• [QUESTIONS ON THE MATERIAL]
1. Translate into Spanish the following sentence from the passage on ARDS below: "Patients with ARDS must be placed on a mechanical ventilator to survive."
2. Using the passage on ARDS below, answer each question briefly.
(a) What is the stated mortality range for ARDS?
(b) What wall condition did previous studies assume for the airways?
(c) What kind of models does the thesis employ?
3. Pick up the passage on airway reopening in ARDS below, and continue it from its last sentence.

• [GIVEN PASSAGE]
::::
The acute respiratory distress syndrome (ARDS) is a devastating lung disease. Patients with ARDS must be placed on a mechanical ventilator to survive. However, these ventilators also exacerbate the existing lung injury and as a result the mortality for ARDS is high (~25-40%). During ARDS, small pulmonary airways become occluded with fluid and mechanical ventilation of the fluid-filled lung involves the reopening of fluid-filled airways and the propagation of microbubbles over a layer of epithelial cells lining airway walls. Previous computational and experimental studies indicate that the large spatial gradients in pressure generated near the bubble tip may cause large-scale cellular deformation, rupture of the plasma membrane and cell necrosis. However, previous computational models do not account for the complex fluid-structure interactions that occur during in-vitro or in-vivo experiments. In addition, previous studies assumed rigid-wall conditions while pulmonary airways are in reality highly compliant and changes in airway wall mechanics may significantly influence the dynamics of airway reopening and cell deformation. Furthermore, the lung consists of a large network of bifurcating airways and different bifurcation patterns may influence both the hydrodynamics of airway reopening and cellular injury/deformation especially when the effect of gravity is considered. The objective of this particular thesis is to employ sophisticated computational fluid-structure interaction models to investigate how changes in the patient's biomechanical status such as airway wall compliance, fluid properties and bifurcation patterns influence the mechanics and hydrodynamics of microbubble induced cellular deformation and injury.
::::
[Pixel coordinate grounding data]
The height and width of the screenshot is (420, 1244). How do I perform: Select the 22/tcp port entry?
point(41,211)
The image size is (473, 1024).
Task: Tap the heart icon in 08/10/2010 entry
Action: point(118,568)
::::
• [RESPONSES IN ORDER]
1. Los pacientes con SDRA deben ser conectados a un ventilador mecánico para sobrevivir.

2.
(a) Approximately 25–40%.
(b) Rigid-wall conditions.
(c) Computational fluid-structure interaction models.

3.
We have developed several sophisticated computational models that can better represent the in-vivo or in-vitro conditions of compliant airway walls, fully coupled fluid-structure interactions and 3D structure of pulmonary airways with epithelial cells lining airway walls. We will also develop a computational model that accounts for airway bifurcation and numerous physical forces (gravity, inertia and surface tension). The specific aims of this dissertation are:
1. Develop computational fluid dynamics models that better represent in-vitro microbubble flows conditions and can be extended to study cell deformation during airway reopening conditions.
2. Identify the influence of gravity, inertia and surface tension on liquid distribution and hydrodynamic forces in bifurcating pulmonary airways.
3. Evaluate how airway wall compliance influences cellular deformation during compliant airway reopening in a fully coupled two-dimensional fluid-structure interaction model.
4. Investigate how transient hydrodynamic forces generated during microbubble flows influence epithelial cell deformation in a three-dimensional computational model.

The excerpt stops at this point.